Malattie Infettive e Medicina di Galatina fra i centri in cui si pratica la terapia con anticorpi monoclonali

I sanitari impegnati: "Non dimentichiamo che siamo ancora nel pieno della tempesta e che la sconfitta di questo maledetto virus dipende dai comportamenti di ognuno di noi"
Ieri presso il reparto malattie infettive di Galatina è stata somministrata la prima dose di anticorpi monoclonali ad un anziano signore affetto da covid con gravi patologie cardiache e polmonari.
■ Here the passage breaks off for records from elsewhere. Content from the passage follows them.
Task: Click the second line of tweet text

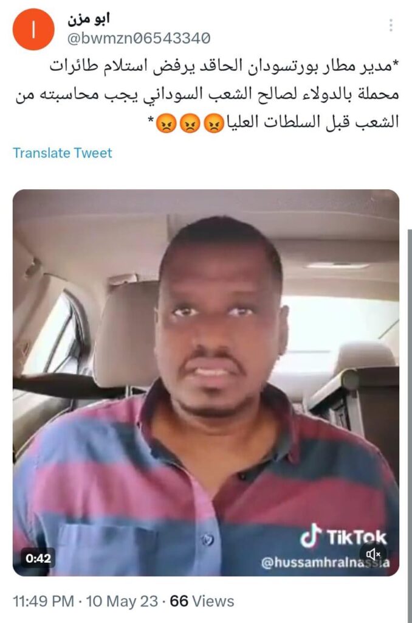Action: point(207,94)
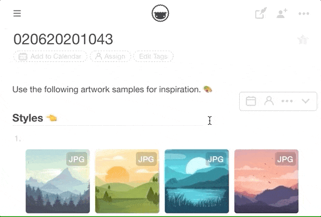This screenshot has width=321, height=217.
Task: Click the calendar icon in floating toolbar
Action: [x=251, y=101]
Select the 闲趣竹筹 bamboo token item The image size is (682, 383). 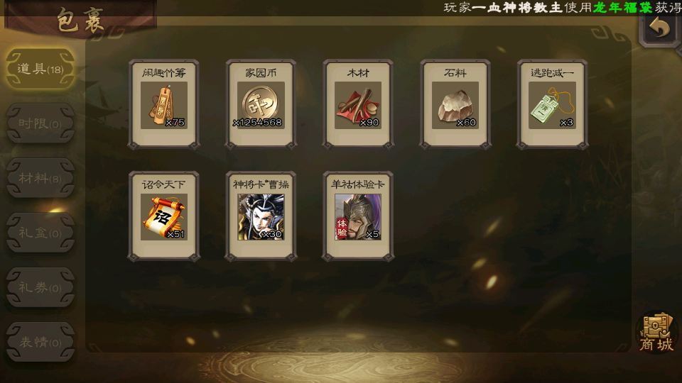(164, 105)
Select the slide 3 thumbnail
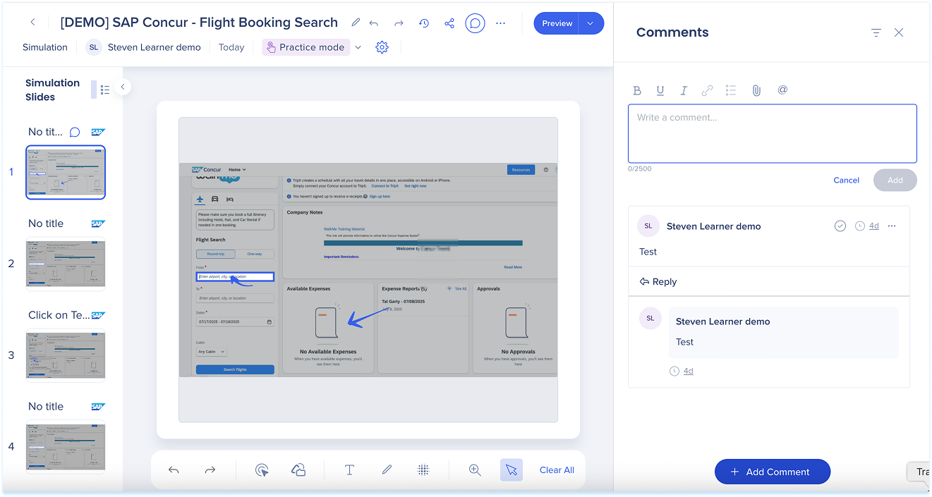The height and width of the screenshot is (497, 932). [x=66, y=356]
Per  i prossimi giorni sono già in programma nuove infusioni.
Si tratta di una terapia del tutto innovativa, che va somministrata nelle primissime fasi dell’infezione, in soggetti “fragili” che possono evolvere in maniera grave. 
I centri che l’Asl Lecce ha individuato per la somministrazione di questi farmaci sono molteplici: medicina e malattie infettive di Galatina, malattie infettive e pneumologia covid di Lecce
La responsabilità della prescrizione ricade sul medico curante o sul medico dell’USCA, perché si tratta di soggetti positivi ma non ospedalizzati; quindi si recano in ospedale per la somministrazione del farmaco e poi ritornano al proprio domicilio.
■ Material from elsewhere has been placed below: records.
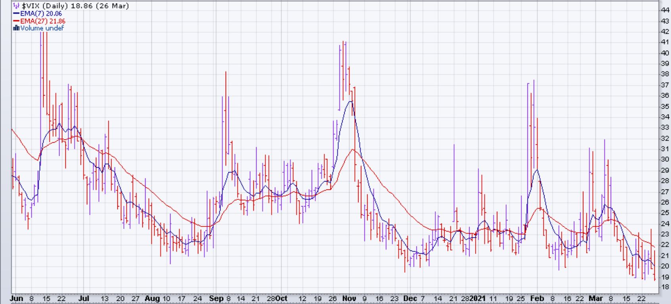This screenshot has width=671, height=304.
Task: Click the 18 value on price axis
Action: pyautogui.click(x=665, y=287)
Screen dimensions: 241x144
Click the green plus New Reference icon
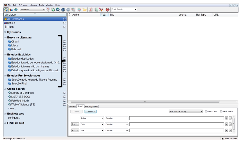click(53, 10)
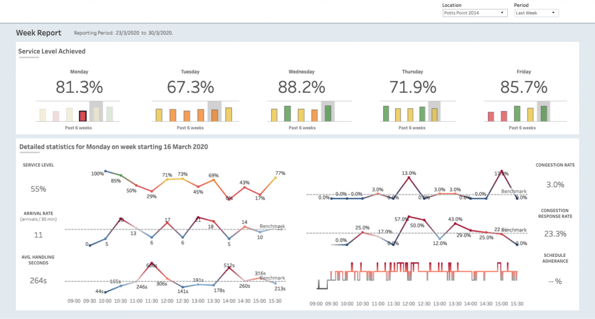This screenshot has width=595, height=319.
Task: Select the 13.0% peak on Congestion Rate chart
Action: (409, 177)
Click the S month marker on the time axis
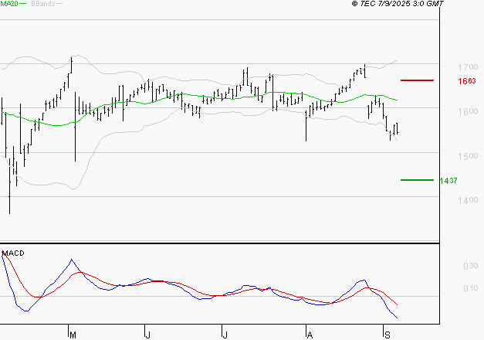 tap(388, 335)
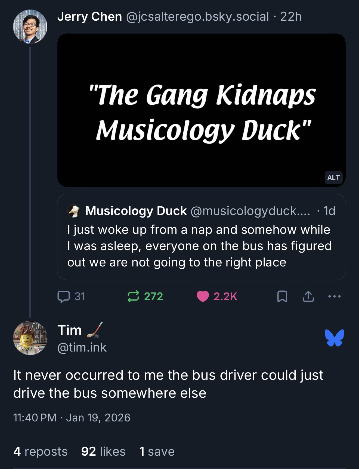View the 4 reposts list
Screen dimensions: 359x469
[40, 451]
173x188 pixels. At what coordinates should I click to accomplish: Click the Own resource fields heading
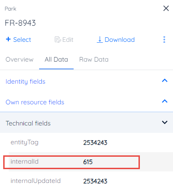point(35,102)
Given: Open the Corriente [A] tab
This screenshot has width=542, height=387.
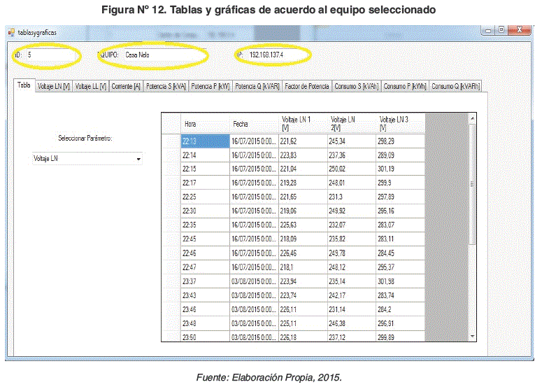Looking at the screenshot, I should point(126,87).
Per i sanitari dell’ospedale di Galatina si tratta di un ulteriore sforzo organizzativo,  già impegnati come sono nella gestione clinica di questa difficilissima fase dell’epidemia e con l’enorme numero di pazienti da assistere, spesso  gravi e purtroppo spesso anche giovani.
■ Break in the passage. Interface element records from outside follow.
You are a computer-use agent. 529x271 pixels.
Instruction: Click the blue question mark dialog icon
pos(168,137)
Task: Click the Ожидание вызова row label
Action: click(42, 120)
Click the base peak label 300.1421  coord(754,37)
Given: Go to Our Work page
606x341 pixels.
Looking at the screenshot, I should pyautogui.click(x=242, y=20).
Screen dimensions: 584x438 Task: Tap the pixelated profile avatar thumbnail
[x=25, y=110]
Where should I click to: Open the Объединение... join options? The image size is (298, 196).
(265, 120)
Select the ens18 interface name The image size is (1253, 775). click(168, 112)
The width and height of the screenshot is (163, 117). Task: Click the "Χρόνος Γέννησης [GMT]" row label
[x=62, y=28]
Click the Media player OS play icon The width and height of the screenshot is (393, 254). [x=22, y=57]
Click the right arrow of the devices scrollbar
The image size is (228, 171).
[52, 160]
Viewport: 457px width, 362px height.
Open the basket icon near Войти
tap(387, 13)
La campagna vaccinale condotta nella popolazione anziana ha avuto infatti il beneficio di ridurre nettamente le infezioni in questo ambito di età, ma ora sono proprio i più giovani che arrivano a ricoverarsi, a necessitare di rianimazione e, a volte, anche a perire.
Proprio per cercare di evitare questa triste evoluzione chi lavora in campo covid vuole  dedicare tutte le proprie energie e sfruttare tutte le armi disponibili, nella speranza che tutto finisca quanto prima.
"Dopo un anno di epidemia siamo tutti stanchi di limitazioni, paure e perdite di ogni tipo -dicono i sanitari che operano nella Palazzina De Maria-  ma non dimentichiamo che siamo ancora nel pieno della tempesta e che la sconfitta di questo maledetto virus dipende dai comportamenti di ognuno di noi".

Gli anticorpi monoclonali possono essere utilizzati in pazienti con pochi sintomi ma con fattori di rischio che fanno prevedere un peggioramento. L'Aifa ha stabilito le caratteristiche necessarie per essere trattati con questi anticorpi: i pazienti devono avere un'età superiore a 12 anni, devono essere Covid positivi, non ospedalizzati e non sottoposti a ossigenoterapia. Devono avere sintomi di grado lieve-moderato di recente insorgenza (e comunque da non oltre 10 giorni) e presenza di almeno uno dei fattori di rischio (o almeno 2 se uno di essi è l’età >65 anni) tra i seguenti: -Body Mass Index (BMI) ≥30 -Malattia renale cronica -Diabete non controllato -Immunodeficienze primitive o secondarie - >65 anni - ≥55 anni con: Malattia cardio-cerebrovascolare (inclusa ipertensione con concomitante danno d’organo); BPCO (Bronco pneumopatia cronico ostruttiva e/o altre malattie respiratorie croniche); - 12/17 anni con: Body Mass Index (BMI) ≥ 85esimo percentile per età e genere Anemia falciforme Malattie cardiache congenite o acquisite Malattia del neurosviluppo Dipendenza da dispositivo tecnologico (per es. soggetti con tracheotomia, gastrostomia, etc) Asma, o altre malattie respiratorie che richiedono medicazioni giornaliere per il loro controllo.